Reproduce the listing that follows character for character, excluding its pictures.

Material to process Start Marker

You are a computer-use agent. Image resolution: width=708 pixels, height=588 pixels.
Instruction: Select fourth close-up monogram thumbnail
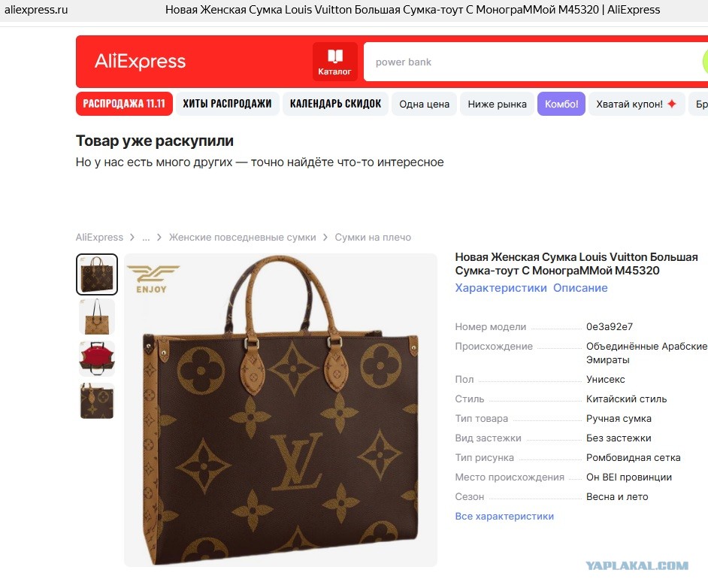click(97, 401)
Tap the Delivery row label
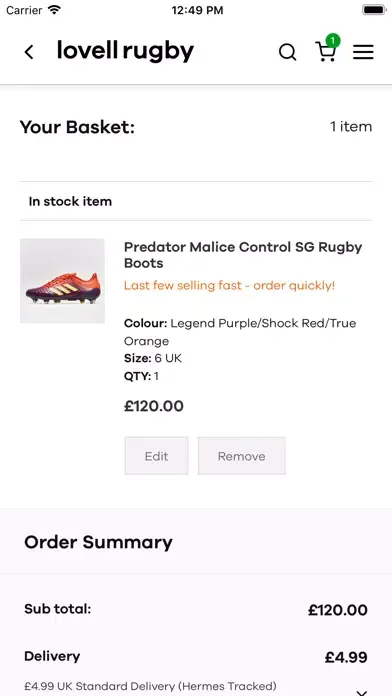The image size is (392, 696). click(x=52, y=656)
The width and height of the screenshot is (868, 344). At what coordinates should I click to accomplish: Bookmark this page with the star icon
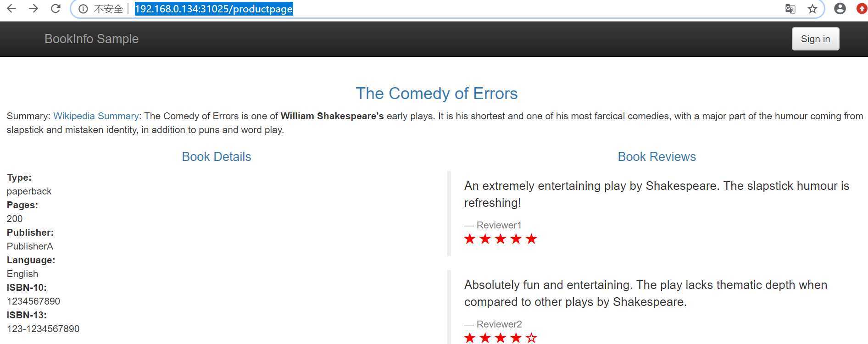point(812,9)
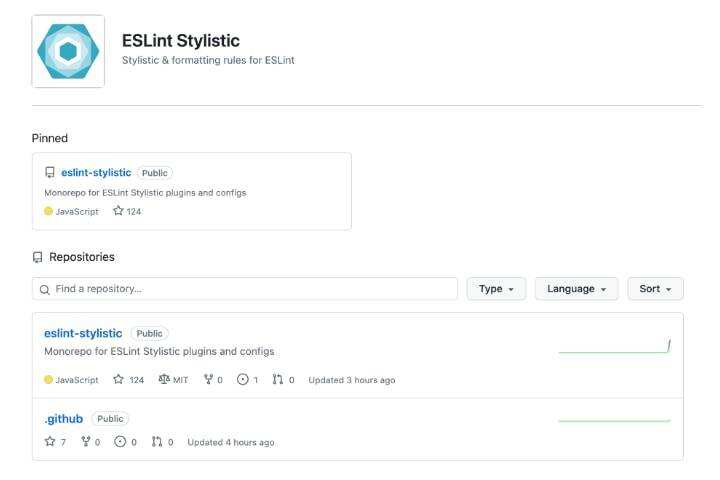View pull requests icon for eslint-stylistic
The image size is (720, 480).
click(x=278, y=380)
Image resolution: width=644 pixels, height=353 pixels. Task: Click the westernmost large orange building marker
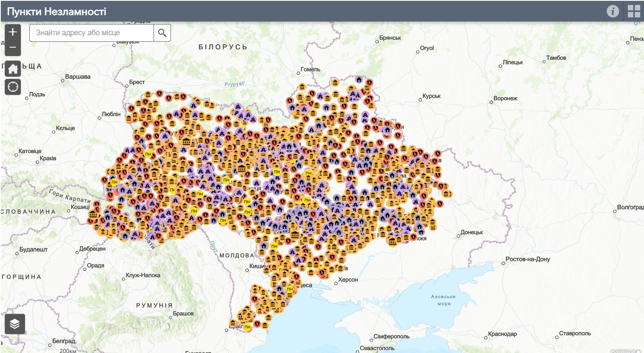(94, 215)
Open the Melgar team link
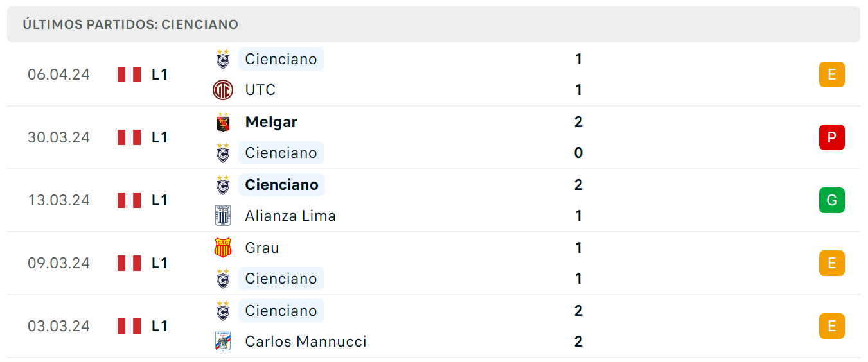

Material to process End Marker

**Response box**
You are a computer-use agent. Image resolution: width=708 pixels, height=588 pixels.
Instruction: Select fourth close-up monogram thumbnail
click(97, 401)
Tap the Delivery row label
The image size is (392, 696). click(x=52, y=656)
The width and height of the screenshot is (868, 344). At what coordinates should I click to accomplish: Bookmark this page with the star icon
point(812,9)
View pull requests icon for eslint-stylistic
The image size is (720, 480).
click(x=278, y=380)
Image resolution: width=644 pixels, height=353 pixels. Task: Click the westernmost large orange building marker
(94, 215)
Open the Melgar team link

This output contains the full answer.